SARAH ANN WHITNEY
Sarah Ann Whitney married
Joseph Smith in a private ceremony during July of 1842. A revelation
through Joseph Smith to Sarah Ann’s father authorized the union: “Verily,
thus saith the Lord unto my servant N.K. Whitney, the thing that my servant
Joseph Smith has made known unto you and your family and which you have
agreed upon is right in mine eyes and shall be rewarded upon your heads
with honor and immortality and eternal life to all your house, both old
and young...” Sarah Ann’s Mother, Elizabeth wrote, “we were
convinced in our own minds that God...approved...we were willing to give
our eldest daughter, then only seventeen years of age, to Joseph, in...plural
marriage”.
Her father, Newel K.
Whitney, performed the ceremony: “You both mutually agree to be
each other’s companion so long as you both shall live, preserving yourselves
for each other and from all others and also throughout all eternity, reserving
only those rights which have been given to my servant Joseph by revelation...If
you both agree to covenant and do this, I then give you, S.A. Whitney,
my daughter, to Joseph Smith, to be his wife, to observe all the rights
between you both that belong to that condition...”
About the time of the
marriage, Joseph sent Sarah Ann’s brother, Horace, on a mission.

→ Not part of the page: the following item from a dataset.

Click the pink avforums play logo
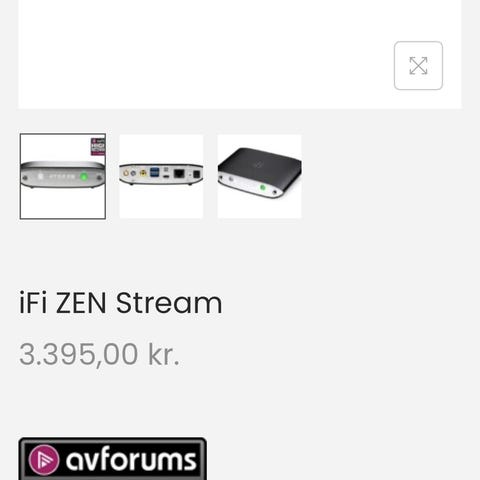This screenshot has height=480, width=480. click(44, 460)

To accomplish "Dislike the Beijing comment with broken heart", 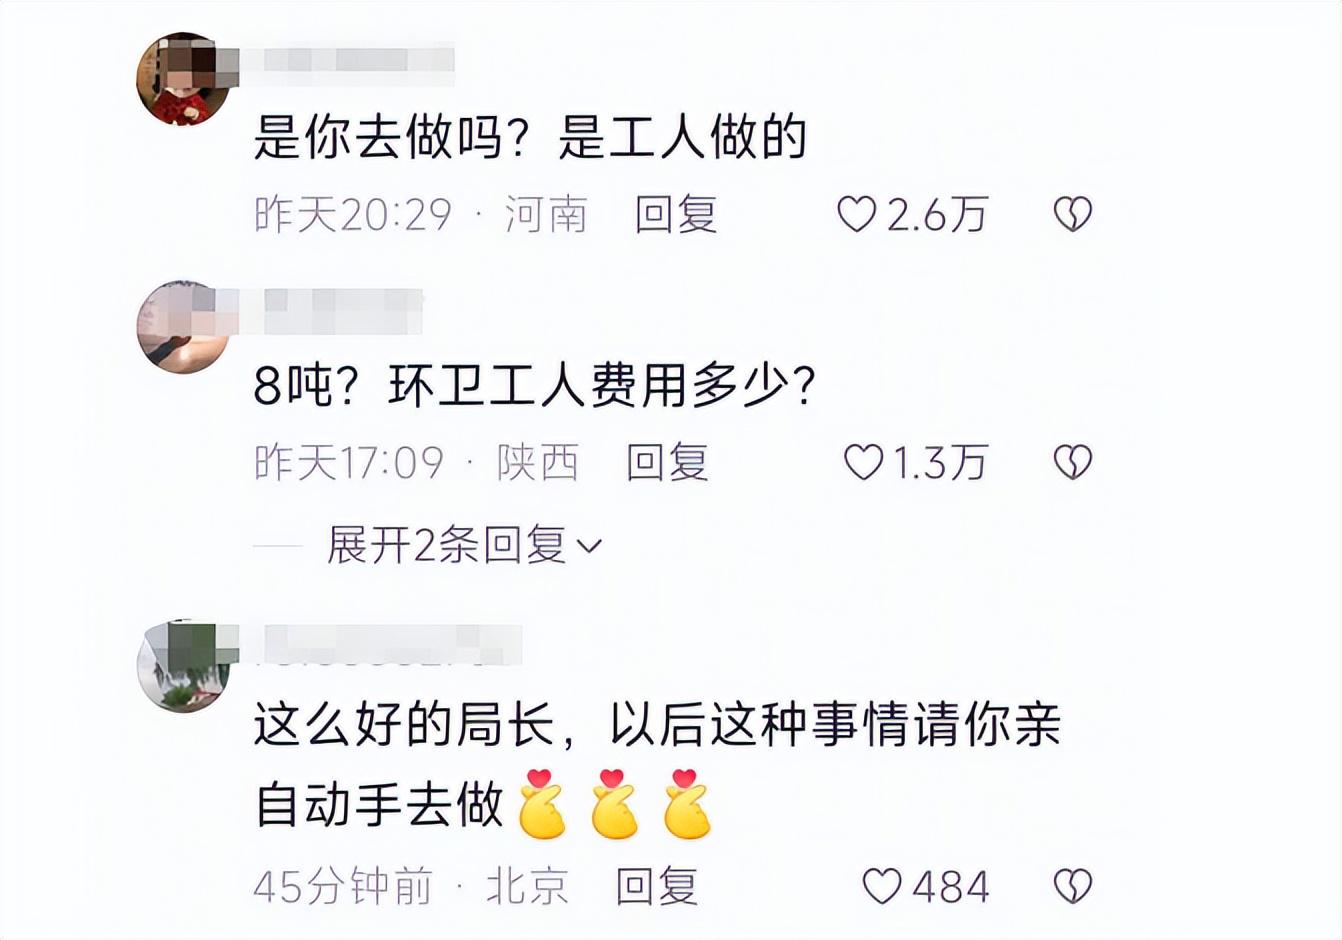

Helen Mar Kimball, another one of Joseph’s plural wives, wrote, “But
Joseph feared to disclose it, believing that [others] would embitter Horace
against him...and for this reason he favored his going East”.
On August 18th, several
weeks after the marriage, Joseph Smith wrote a letter to his new bride
and her parents. He was hiding from the law at a home on the outskirts
of Nauvoo: “...my feelings are so strong for you since what has
passed lately between us...it seems, as if I could not live long in this
way; and if you three would come and see me...it would afford me great
relief...I know it is the will of God that you should comfort me now in
this time of affliction...the only thing to be careful of; is to find out
when Emma comes then you cannot be safe, but when she is not here, there
is the most perfect safty...burn this letter as soon as you read it; keep
all locked up in your breasts...You will pardon me for my earnestness on
this subject when you consider how lonesome I must be...I think emma wont
come tonight if she dont dont fail to come tonight...”
In April of the following
year, Sarah Ann publicly married Joseph C. Kingsbury. Kingsbury said
of this marriage: “…according to President Joseph Smith[s] Council
& others [I] agread to Stand by Sarah Ann Whitney as Supposed to be
her husband & had a pretended marriage for the purpose of Bringing
about the purposes of God in these last days...”.
After Joseph Smith’s
death, Sarah Ann married Apostle Heber C. Kimball, becoming one of his
thirty-nine wives. This essentially ended her faux marriage with
Kingsbury.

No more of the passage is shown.